En diciembre de 1970 un grupo de académicos de la Española, en una exhibición de blandenguería y entreguismo, que por desgracia no es excepcional entre nuestros intelectuales, dan la espalda a la actitud de la Academia que hemos fijado en 1959 y cambian la definición de valenciano que ahora dice así: «Variedad de la lengua catalana que se habla en la mayor parte del Reino de Valencia». Mientras que el catalán es «Lengua romance vernácula que se habla en Cataluña y otros dominios de la antigua Corona de Aragón». Poco después ese grupo de académicos cede de nuevo a las presiones pancatalanistas y se cubre de «gloria» con un inconcebible manifiesto en que tratan de explicar lo inexplicable. A petición de algunos profesores del comando catalanista en la Universidad valenciana (Vicente-Arche, Roselló Verger, Solás, Cucó, Blasco Estellés), los académicos Dámaso Alonso, Jesús Pabón, Zamora Vicente, Lázaro Carreter, Alarcos Llorach, Aleixandre —especialmente propenso a las manipulaciones— y Lapesa Melgar, pertenecientes a las Academias de la Lengua o de la Historia, piensan que este asunto está «científicamente aclarado desde hace muchos años» y que, «de acuerdo con los principales estudiosos de las lenguas románicas» (entre los cuales no se encuentra la pléyade de maestros en quienes nosotros hemos apoyado nuestro análisis), «el valenciano es una variedad dialectal del catalán. Es decir, del idioma hablado en las islas Baleares, en la Cataluña francesa y española, en una franja de Aragón, en la mayor parte del País Valenciano, en el principado de Andorra y en la ciudad sarda de Alguer».
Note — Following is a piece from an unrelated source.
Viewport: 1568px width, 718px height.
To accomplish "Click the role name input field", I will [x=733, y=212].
«Por todo ello —siguen los señores académicos en la luna— nos causa sorpresa ver este hecho puesto públicamente en duda y aun ásperamente impugnado por personas que claramente utilizan sus propios prejuicios como fuente de autoridad científica, mientras pretenden ridiculizar e incluso insultar a personalidades que, por su entera labor, merecen el respeto de todos y en primer lugar del nuestro». Las mismas «personalidades» que habían redactado en la sombra el «manifiesto de los académicos».
Se adhirieron luego a este escrito —conseguido con técnicas parecidas al convenio de 1932, por la debilidad tan corriente en nuestro estamento intelectual— los académicos cardenal Tarancón, Camilo José Cela, Laín Entralgo, Salvador de Madariaga, José Antonio Maravall, Pedro Sainz Rodríguez, Luis Rosales y Miguel Delibes. En su libro La llengua valenciana en perill (Valencia, 1982, pp. 96 y ss). el padre Cremades desmenuza y rebate el desdichado manifiesto de los académicos, y arrasa de nuevo las tesis del «maestro indiscutible» Sanchís Guarner, que según parece habían convencido a los complacientes firmantes de Madrid.
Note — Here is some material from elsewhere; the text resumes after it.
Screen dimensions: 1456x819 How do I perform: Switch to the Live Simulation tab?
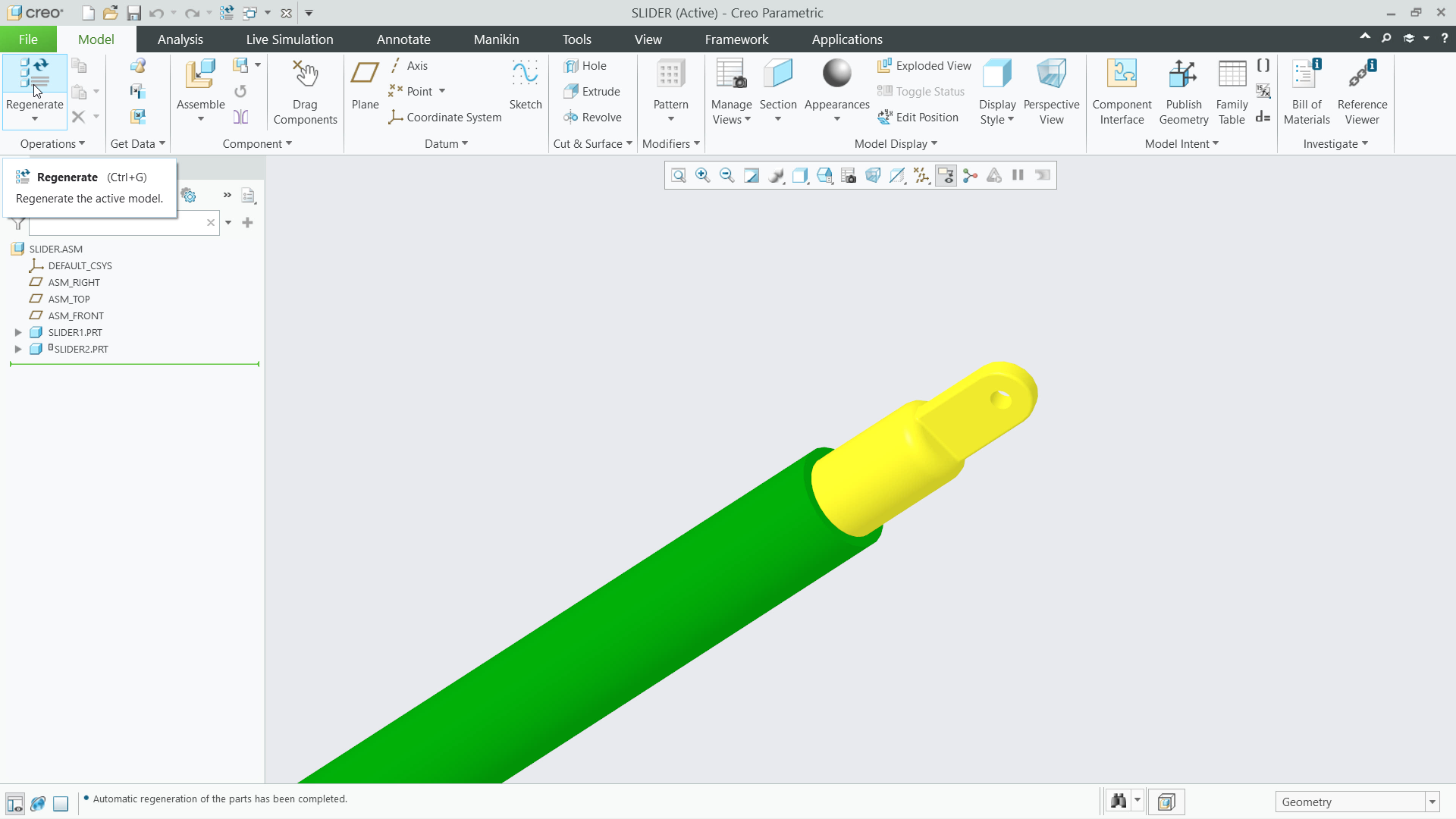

Uno de los profesores valencianos que solicitó el manifiesto, Alfons Cucó, luego senador socialista, publicaba en 1971 un libro, El valencianisme polític (Valencia, Imp. Cosmos), bajo el patrocinio de una fundación catalana y con prólogo del profesor E. Giralt. El libro es muy interesante, aunque elude por completo el problema de la lengua valenciana en relación con los objetivos del pancatalanismo; para centrarse en los aspectos políticos del valencianismo. Inscrito en el comando catalanista de la universidad valenciana, Cucó intenta, en este libro, no destruir sus posibilidades políticas de futuro alineándose descaradamente con el pancatalanismo. En todo caso, y aparte de su trasfondo, el libro ofrece datos y perspectivas históricas de sumo interés. No hay en él más que una referencia marginal a Sanchis Guarner, de quien no se aduce teoría alguna. Las citas —literarias— de Joan Fuster tampoco endosan sus aberraciones históricas y lingüísticas.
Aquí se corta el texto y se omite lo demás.